WORK TO BE COMPLETED → The task requires restating, word for word, the lines of the entries below from the one containing "Click line 165 function declaration" through the final one, both included.

Stored data:
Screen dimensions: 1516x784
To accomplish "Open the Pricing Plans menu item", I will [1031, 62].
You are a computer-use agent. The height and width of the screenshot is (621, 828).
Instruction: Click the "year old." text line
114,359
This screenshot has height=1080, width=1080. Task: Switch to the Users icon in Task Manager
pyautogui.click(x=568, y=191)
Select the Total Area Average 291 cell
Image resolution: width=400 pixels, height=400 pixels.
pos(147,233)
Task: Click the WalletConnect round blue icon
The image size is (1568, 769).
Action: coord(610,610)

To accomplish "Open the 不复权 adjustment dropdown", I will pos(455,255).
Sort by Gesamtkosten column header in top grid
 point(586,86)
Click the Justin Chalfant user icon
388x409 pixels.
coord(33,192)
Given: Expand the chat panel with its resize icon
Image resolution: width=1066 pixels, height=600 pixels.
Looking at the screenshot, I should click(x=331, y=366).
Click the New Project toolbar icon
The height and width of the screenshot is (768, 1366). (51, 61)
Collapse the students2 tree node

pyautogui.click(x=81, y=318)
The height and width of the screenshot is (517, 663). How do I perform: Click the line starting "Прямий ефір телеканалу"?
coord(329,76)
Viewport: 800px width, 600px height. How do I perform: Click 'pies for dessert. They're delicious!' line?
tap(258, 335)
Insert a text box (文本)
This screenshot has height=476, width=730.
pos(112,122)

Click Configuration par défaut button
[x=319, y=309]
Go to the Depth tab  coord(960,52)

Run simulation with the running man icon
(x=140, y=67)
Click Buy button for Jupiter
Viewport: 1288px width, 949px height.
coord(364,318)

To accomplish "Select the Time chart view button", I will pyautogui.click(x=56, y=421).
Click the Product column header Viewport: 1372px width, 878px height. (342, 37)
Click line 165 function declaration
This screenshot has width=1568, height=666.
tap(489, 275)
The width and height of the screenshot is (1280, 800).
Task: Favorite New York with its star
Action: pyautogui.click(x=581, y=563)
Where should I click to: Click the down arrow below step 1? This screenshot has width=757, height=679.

EXPECTED ANSWER →
Click line 165 function declaration
This screenshot has width=1568, height=666.
tap(489, 275)
The width and height of the screenshot is (1280, 800).
Task: Favorite New York with its star
Action: pyautogui.click(x=581, y=563)
Where should I click to: Click the down arrow below step 1? This screenshot has width=757, height=679.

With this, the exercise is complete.